» **本文抜粋**:

信州感染症セミナー参加報告 (新型コロナウイルス関連)

2024.12.02

11月28日木曜日の夜、開催された信州感染症セミナーに参加してきました。その報告です。

 当初、得体の知れなかった、新型コロナウイルス感染症もすっかり耳になじみ、最近では人込みでもマスクをしない人が増えてきました。しかし、まだまだ油断がならないのが新型コロナウイルスです。最近になって新たな株が出現し、日本でも1月後半から2月に再度感染症者の増加が予測されているそうです。今回の感染症セミナーは、信州大学耳鼻咽喉科の工教授を座長として、大阪北野病院呼吸器科の丸毛先生、東京大学耳鼻咽喉科の上羽先生が講演されました。

 丸茂先生は、新型コロナウイルスの後遺症についてお話されていました。味覚・嗅覚障害は後遺症として皆さんもご存知かと思いますが、その他に慢性疲労症候群、post-exertional malaise (運動後に疲労感や倦怠感が抜けなくなる)、マスト細胞活性化症候群など、聞きなれない疾患などもあります。Brain-fog:すなわち頭がボートして考えがまとまらない症状を起こす人もいます。以前は新型コロナウイルス感染症の10-20%の人に後遺症が出現すると言われていましたが、現在では7%程度だそうです。7%、決してあなどれない数字ですね。その発症機序には、ウイルス感染後のウイルスの長期残存や、ウイスるの中枢への移行、セロトニン濃度の低下、など、いくつかの説が想定されていますが、未だに明らかにされていないようです。罹患時に、抗ウイルス薬を使用すると、後遺症の発症率が半分程度に抑制されるとのことです。また、ワクチン接種も後遺症の発症を抑制するとのことです。しかし、何よりも、まずは感染しないことが重要ですね!

» **記録**:

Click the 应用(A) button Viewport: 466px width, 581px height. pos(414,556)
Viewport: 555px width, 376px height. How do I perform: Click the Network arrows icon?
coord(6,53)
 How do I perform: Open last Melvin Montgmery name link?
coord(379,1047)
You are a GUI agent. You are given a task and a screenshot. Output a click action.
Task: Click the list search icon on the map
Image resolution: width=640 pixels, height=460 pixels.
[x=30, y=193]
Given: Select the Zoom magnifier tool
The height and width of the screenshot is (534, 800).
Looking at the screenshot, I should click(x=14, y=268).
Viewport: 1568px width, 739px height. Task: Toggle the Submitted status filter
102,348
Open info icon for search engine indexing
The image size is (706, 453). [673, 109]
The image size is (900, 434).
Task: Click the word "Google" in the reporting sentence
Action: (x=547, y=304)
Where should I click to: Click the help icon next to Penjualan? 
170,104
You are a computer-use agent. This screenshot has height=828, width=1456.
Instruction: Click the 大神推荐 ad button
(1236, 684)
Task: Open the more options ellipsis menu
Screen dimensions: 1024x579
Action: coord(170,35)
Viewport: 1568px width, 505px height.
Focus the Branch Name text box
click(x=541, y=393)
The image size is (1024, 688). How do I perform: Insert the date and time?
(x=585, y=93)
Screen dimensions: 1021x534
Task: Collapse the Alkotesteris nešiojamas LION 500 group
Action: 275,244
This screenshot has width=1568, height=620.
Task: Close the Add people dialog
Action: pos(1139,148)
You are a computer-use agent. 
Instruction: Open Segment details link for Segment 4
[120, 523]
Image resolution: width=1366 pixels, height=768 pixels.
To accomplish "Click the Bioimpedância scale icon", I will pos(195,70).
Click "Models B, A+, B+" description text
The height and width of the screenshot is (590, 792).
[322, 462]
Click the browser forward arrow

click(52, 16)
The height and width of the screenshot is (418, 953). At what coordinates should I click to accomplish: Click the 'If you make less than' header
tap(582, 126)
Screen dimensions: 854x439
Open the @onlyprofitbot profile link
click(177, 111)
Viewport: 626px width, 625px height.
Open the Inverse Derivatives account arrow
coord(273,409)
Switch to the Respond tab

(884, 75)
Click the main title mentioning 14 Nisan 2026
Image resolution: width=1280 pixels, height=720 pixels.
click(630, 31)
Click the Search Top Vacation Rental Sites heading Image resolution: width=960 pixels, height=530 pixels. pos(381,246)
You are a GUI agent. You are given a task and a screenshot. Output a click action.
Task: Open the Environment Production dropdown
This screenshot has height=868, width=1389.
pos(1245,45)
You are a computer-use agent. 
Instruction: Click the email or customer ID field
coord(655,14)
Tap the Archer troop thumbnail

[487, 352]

» **課題 A**:
本文抜粋のうち、「当初、得体の知れなかった、新」から「の上羽先生が講演されました。」までの範囲を一字一句違えずに書き写してください。
» **課題 B**:
新型コロナウイルスのセミナー報告で後遺症として挙げられている症状・疾患を、すべて列挙してください。
» **課題 C**:
新型コロナウイルスのセミナー報告を、最後の文の後から書き継いでください。

» **解答 A**:
当初、得体の知れなかった、新型コロナウイルス感染症もすっかり耳になじみ、最近では人込みでもマスクをしない人が増えてきました。しかし、まだまだ油断がならないのが新型コロナウイルスです。最近になって新たな株が出現し、日本でも1月後半から2月に再度感染症者の増加が予測されているそうです。今回の感染症セミナーは、信州大学耳鼻咽喉科の工教授を座長として、大阪北野病院呼吸器科の丸毛先生、東京大学耳鼻咽喉科の上羽先生が講演されました。

» **解答 B**:
- 味覚・嗅覚障害
- 慢性疲労症候群
- post-exertional malaise
- マスト細胞活性化症候群
- Brain-fog

» **解答 C**:
 上羽先生は、新型コロナウイルスにおける嗅覚障害、声帯炎、声帯麻痺、嚥下障害などをお話されていました。嗅覚障害では、異嗅症といって、変なにおいがするという症状の方が、通常の風邪による嗅覚障害よりも多いとのことです。いつも、こげくさいとか、臭いにおいがするなどがあれば、もしかすると新型コロナ感染後遺症かもしれません。嗅覚障害自体は、コロナ感染後半年以上続くのは5%程度で、多くは治癒するようです。

 以上、簡単ですが、講演内容をまとめてみました。受け売りで申し訳ありません。